**STATED TASK A**
Please give only the count of lines in the records that contain the string "icon", treating case as significant.

**TEXT PROVIDED**
⟨
# cascade



## sticksy (1/1/14)

whaddayareckon?

cascade pellets in kit n bits........ dry hop or boil?

if boil, 5min/10min or at flameout?


----------



## Midnight Brew (1/1/14)

Maybe all three. What are you aiming for in terms of bitterness or flavour?


----------



## Yob (1/1/14)

a whack at flameout_* and*_ dry after 4 days or under 1020


----------



## beerbog (1/1/14)

You can't ruin Cascade. Do what you wish with it. Bitter, flavour or aroma. It's gold any way........... :icon_drool2:


----------



## indica86 (1/1/14)

I think having it with milk would possibly suck.



Gibbo1 said:


> You can't ruin Cascade. Do what you wish with it. Bitter, flavour or aroma. It's gold any way........... :icon_drool2:


----------



## fletcher (1/1/14)

indica86 said:


> I think having it with milk would possibly suck.


i love it enough to doubt that. i've even slept with it. it's sexy.


----------



## lukiferj (1/1/14)

indica86 said:


> I think having it with milk would possibly suck.


Hop milkshakes. Great idea!

Back on topic. Agree with most here. Very hard to ruin a beer with cascade. Use late and dry hop. Yum


----------



## sticksy (1/1/14)

id like to get the grapefruit through. only used hops for the first time in my last brew but it was definitely delish! + one on the milkshake I reckon haha.
I did a 30 min & 15 min addition boil but want more aroma/flavour than the bittering. go the five and dry then hey.


----------



## lukiferj (1/1/14)

5 or even flameout will give heaps more aroma. 30 mins is not going to add a lot to your brew. Anything under 10 mins will give you flavour and aroma. Dry hopping is always a good idea


----------
⟩
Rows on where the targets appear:
⟨
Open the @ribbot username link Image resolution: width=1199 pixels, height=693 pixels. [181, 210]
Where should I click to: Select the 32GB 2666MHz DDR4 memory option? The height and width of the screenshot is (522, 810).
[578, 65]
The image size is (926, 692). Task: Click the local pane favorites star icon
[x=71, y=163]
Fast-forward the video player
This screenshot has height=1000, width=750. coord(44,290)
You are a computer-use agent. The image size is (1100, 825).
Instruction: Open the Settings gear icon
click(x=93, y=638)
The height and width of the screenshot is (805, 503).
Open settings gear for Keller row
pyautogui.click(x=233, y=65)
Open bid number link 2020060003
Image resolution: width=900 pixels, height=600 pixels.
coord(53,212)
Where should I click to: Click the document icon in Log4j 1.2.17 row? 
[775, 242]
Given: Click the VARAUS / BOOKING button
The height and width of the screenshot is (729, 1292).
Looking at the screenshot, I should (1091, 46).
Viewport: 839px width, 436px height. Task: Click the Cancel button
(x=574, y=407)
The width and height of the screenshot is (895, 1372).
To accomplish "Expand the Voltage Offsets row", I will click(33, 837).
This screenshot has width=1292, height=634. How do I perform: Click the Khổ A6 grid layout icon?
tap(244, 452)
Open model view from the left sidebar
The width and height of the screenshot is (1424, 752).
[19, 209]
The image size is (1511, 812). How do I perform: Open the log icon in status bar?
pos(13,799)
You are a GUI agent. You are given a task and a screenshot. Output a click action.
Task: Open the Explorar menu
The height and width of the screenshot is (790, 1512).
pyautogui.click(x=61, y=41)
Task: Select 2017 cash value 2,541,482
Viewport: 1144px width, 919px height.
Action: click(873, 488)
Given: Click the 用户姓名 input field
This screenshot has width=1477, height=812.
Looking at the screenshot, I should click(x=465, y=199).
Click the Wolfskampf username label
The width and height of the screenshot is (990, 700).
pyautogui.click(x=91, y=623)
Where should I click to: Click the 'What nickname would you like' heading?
⟩
**STATED TASK B**
Summarize the forum thread on cascade hops in two sentences.

**REPLY A**
5

**REPLY B**
A brewer asks whether cascade pellets should go in as a dry hop or in the boil, and if boiled, whether at five or ten minutes or at flameout, later saying the goal is more aroma and flavor than bitterness. Replies say cascade is very hard to ruin and recommend adding it late or at flameout and dry hopping, since additions under ten minutes give flavor and aroma while a 30-minute addition adds little.